Officials in China have announced that in the near future they would like to launch an artificial moon into space. While city officials’ explanations for the new technology sound admirable on the surface, it isn’t difficult to imagine something going wrong with this plan. The script goes like this:
Obi Wan Kenobi: That’s no moon… It’s a space station.
Han Solo: It’s too big to be a space station.
Luke Skywalker: I have a very bad feeling about this.
Chengdu is a southwest city in China and is arguably one of the most significant innovation hubs in the world. In response to an increased strain on global resources, the government in China has been actively seeking solutions to created sustainable long-term outcomes. One of the suggestions is to launch an illumination satellite into space to light the night sky as a second moon.

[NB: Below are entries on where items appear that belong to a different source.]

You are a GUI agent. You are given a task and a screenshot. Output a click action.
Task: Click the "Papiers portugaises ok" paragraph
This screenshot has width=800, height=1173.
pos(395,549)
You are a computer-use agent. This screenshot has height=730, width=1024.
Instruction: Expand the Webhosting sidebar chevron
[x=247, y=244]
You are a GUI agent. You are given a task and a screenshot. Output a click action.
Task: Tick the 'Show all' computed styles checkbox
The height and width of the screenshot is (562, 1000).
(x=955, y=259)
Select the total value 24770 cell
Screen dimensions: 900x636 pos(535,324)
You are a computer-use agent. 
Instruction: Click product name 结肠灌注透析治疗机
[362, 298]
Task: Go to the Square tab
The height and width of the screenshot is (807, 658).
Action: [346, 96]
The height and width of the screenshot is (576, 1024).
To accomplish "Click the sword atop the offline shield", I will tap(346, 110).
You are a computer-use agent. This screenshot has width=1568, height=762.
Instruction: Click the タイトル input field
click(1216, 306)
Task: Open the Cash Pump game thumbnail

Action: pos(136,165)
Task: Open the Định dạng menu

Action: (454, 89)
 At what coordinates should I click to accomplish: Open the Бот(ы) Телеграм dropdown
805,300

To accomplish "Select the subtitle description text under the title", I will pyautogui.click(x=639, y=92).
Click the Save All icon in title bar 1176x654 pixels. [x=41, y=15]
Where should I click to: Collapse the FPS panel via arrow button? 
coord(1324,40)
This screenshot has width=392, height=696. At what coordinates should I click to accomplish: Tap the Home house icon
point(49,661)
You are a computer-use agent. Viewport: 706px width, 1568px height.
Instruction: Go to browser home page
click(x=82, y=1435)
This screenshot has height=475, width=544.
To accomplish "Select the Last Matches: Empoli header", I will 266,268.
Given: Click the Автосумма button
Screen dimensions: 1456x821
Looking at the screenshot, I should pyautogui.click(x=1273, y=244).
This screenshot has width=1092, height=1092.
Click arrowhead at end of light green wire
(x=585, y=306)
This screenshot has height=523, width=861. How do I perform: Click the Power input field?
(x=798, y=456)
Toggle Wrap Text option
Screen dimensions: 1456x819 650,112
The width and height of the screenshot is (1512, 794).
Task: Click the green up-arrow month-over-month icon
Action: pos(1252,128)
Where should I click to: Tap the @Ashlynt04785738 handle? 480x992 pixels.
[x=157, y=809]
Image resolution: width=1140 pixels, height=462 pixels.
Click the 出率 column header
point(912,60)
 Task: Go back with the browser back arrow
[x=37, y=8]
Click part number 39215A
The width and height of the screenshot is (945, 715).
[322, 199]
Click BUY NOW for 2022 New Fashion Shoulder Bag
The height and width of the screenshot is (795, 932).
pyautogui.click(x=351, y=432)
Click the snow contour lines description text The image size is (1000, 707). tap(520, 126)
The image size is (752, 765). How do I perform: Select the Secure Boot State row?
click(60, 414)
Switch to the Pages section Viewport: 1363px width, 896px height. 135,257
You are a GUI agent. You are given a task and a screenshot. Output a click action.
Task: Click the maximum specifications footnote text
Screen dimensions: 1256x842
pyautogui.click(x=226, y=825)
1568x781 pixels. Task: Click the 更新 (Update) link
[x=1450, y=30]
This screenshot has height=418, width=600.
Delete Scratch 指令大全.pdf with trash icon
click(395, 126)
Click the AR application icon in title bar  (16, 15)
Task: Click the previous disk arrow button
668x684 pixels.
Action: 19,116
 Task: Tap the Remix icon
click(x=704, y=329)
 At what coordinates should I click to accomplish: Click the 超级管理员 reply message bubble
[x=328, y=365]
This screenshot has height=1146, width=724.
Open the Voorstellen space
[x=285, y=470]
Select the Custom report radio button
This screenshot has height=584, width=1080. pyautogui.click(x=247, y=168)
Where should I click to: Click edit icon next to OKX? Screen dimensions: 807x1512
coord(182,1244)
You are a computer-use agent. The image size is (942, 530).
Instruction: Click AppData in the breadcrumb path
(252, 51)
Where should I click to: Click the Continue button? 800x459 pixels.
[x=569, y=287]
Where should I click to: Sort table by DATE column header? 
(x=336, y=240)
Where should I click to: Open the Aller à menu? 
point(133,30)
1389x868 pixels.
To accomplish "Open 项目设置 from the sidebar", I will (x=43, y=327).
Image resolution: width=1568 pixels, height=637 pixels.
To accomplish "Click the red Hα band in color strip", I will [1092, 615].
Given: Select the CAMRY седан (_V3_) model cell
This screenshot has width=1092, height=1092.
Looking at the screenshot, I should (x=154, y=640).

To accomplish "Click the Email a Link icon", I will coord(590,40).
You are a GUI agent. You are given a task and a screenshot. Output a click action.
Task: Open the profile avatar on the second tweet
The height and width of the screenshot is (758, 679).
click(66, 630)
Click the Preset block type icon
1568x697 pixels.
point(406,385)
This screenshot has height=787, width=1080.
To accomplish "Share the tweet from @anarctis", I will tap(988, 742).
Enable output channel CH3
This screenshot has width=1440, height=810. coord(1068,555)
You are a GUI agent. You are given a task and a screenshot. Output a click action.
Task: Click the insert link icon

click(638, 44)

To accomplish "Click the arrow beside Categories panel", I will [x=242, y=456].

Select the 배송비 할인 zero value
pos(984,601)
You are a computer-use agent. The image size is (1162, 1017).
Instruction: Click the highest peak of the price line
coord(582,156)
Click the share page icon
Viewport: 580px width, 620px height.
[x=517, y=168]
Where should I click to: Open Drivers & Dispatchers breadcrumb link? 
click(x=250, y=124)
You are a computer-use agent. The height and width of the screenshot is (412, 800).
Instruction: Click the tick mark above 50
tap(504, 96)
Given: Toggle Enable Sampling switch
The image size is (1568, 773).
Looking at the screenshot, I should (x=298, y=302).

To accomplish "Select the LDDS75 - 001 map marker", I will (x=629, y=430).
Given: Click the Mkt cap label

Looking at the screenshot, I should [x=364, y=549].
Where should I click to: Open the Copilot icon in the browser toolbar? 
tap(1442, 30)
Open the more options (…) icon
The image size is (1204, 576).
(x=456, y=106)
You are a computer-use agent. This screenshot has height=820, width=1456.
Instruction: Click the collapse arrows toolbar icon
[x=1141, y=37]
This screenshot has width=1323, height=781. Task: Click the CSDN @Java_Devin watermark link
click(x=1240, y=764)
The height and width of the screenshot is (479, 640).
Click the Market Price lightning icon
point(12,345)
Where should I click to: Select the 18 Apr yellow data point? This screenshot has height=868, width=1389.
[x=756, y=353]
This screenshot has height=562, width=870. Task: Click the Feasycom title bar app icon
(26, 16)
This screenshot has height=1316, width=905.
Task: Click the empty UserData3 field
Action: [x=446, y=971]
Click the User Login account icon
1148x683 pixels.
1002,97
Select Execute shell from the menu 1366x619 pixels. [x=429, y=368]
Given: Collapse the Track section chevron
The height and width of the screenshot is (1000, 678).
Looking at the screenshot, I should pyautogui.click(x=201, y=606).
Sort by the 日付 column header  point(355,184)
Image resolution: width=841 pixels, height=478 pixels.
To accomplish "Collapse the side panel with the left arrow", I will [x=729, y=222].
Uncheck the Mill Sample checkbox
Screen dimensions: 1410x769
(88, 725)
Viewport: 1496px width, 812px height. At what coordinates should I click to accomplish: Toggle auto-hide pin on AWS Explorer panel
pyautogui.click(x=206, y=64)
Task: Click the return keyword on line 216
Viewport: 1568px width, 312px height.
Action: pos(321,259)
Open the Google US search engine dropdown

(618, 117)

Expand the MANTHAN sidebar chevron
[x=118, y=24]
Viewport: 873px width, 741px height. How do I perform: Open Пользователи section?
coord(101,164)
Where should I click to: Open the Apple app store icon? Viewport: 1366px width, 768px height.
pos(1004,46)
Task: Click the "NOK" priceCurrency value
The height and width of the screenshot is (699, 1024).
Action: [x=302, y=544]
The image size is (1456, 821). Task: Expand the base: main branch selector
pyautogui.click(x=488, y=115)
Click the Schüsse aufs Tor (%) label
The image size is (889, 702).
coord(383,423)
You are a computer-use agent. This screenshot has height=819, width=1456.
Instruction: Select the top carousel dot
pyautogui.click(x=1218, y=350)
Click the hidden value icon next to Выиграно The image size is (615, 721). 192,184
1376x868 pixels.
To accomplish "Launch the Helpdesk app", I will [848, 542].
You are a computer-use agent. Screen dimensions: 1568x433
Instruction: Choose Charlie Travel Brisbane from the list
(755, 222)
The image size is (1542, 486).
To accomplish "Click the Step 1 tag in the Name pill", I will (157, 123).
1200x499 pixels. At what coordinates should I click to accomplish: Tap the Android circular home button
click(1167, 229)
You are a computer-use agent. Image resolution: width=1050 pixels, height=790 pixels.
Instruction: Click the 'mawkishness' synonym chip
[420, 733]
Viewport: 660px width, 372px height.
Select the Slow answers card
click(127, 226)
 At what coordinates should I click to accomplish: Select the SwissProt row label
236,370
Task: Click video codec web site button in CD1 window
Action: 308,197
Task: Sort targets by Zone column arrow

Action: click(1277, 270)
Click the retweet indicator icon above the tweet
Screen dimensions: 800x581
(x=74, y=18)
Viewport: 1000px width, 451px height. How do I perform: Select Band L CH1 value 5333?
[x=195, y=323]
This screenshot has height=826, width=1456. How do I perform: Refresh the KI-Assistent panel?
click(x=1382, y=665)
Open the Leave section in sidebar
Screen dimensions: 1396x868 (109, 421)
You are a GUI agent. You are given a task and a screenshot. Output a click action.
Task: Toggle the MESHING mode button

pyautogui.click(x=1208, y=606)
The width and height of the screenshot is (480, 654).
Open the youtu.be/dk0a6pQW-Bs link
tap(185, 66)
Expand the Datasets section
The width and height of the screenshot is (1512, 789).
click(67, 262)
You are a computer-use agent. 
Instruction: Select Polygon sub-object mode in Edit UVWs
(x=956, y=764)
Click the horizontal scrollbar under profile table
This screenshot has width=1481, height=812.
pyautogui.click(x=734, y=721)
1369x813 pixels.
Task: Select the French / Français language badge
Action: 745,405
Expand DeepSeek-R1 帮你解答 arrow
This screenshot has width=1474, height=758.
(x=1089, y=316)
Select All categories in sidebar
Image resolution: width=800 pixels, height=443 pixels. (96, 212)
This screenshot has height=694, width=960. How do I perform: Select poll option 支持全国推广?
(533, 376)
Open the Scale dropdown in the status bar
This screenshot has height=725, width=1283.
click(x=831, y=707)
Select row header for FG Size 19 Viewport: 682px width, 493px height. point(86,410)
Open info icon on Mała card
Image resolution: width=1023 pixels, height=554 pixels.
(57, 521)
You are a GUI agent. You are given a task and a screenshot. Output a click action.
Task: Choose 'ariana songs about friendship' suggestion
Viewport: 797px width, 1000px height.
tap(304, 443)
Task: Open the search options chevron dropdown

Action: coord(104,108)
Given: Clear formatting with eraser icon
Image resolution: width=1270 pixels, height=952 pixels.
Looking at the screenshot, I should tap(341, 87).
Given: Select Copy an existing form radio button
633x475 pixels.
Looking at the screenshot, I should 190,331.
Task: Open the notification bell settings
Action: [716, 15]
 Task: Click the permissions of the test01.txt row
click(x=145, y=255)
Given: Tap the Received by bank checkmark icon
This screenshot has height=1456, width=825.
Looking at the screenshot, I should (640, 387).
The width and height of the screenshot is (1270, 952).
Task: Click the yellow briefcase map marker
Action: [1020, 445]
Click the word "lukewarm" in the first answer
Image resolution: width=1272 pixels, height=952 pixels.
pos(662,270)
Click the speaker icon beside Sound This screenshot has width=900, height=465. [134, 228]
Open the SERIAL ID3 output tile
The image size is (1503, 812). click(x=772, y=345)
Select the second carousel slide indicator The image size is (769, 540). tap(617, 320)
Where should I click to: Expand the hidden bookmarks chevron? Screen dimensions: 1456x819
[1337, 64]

Interesting Engineering reports that plans for the artificial moon have been in process since as early as 2013. Recently, details were revealed at the National Mass Innovation and Entrepreneurships Week in Chengdu, suggesting that a new moon could be launched imminently. The second moon supposedly would create a “dusk-like glow,” shining eight times brighter than the real moon. According The People’s Daily, the second moon would be able to be controlled to focus light in a diameter ranging from 10-80 km (6-50 miles).
Currently, the Star Wars-like project is headed by Wu Chunfeng, chairman of Chengdu Aerospace Science and Technology Microelectronics System Research Institute Co., Ltd. The Chinese government’s hope for the project is that it will reduce the rising cost of energy demands in the country. Still, the unintended side effects of the ambitious endeavor have not been thoroughly investigated.
It is very easy to imagine that the increased light pollution created from the project could have an unexpected and unintended impact on the environment and animals in the region. Oftentimes, with the best of intentions, humans create technology that isn’t properly vetted. Since this project has already been in development for years without anyone knowing about it, is unlikely that proper ecological studies have been done to determine its actual future impact. For many nocturnal species in the region, the new moon may literally be a first iteration Death Star.
Reality Changing Observations:
1. Are you in favor or are you against China launching a second moon in the sky and why?
2. What might be other solutions that would be more reasonable for China to implement first to develop sustainability in the region?
3. How do you envision accountability measures between countries being created so that emerging tech can be discussed before implementation to avoid adverse results?